━━━━━ EXERCISE DATA ━━━━━

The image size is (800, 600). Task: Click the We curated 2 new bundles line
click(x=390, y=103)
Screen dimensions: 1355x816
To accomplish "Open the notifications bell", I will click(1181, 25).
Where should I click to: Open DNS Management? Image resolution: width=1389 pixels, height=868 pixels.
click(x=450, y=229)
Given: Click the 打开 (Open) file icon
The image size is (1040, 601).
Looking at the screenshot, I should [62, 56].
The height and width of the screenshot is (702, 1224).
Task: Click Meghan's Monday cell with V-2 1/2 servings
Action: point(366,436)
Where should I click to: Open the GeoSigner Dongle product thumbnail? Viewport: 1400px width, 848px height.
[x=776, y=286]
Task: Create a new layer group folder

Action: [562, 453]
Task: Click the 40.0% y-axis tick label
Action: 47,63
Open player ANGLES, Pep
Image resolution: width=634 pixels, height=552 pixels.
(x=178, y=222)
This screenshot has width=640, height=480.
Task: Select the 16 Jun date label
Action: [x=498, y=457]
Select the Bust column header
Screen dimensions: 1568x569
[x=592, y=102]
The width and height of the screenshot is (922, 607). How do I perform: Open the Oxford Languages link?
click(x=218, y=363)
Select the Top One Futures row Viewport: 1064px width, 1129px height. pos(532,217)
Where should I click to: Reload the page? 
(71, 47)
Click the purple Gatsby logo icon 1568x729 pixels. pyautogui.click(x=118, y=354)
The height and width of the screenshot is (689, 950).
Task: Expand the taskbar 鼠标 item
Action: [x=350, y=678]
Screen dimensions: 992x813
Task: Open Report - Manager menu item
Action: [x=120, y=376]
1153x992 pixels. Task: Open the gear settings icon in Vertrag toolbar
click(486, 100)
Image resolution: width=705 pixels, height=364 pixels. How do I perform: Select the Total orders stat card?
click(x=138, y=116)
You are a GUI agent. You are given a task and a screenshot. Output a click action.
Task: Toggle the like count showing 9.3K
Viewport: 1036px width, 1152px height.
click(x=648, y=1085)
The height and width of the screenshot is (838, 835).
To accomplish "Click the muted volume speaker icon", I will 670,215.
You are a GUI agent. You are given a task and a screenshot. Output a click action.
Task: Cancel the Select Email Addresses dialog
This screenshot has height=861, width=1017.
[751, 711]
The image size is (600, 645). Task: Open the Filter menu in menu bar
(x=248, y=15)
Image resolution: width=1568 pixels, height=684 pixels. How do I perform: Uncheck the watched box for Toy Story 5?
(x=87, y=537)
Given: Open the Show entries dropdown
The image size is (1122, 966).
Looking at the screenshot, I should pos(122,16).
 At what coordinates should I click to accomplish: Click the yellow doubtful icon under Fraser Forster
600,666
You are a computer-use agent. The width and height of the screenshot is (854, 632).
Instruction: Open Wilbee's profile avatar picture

━━━━━

PROBLEM TO WORK ON: Among the lines above, show every one that contains the string "will".

RESPONSE TO THE TASK:
To accomplish "Open the notifications bell", I will click(1181, 25).
To accomplish "Click the muted volume speaker icon", I will 670,215.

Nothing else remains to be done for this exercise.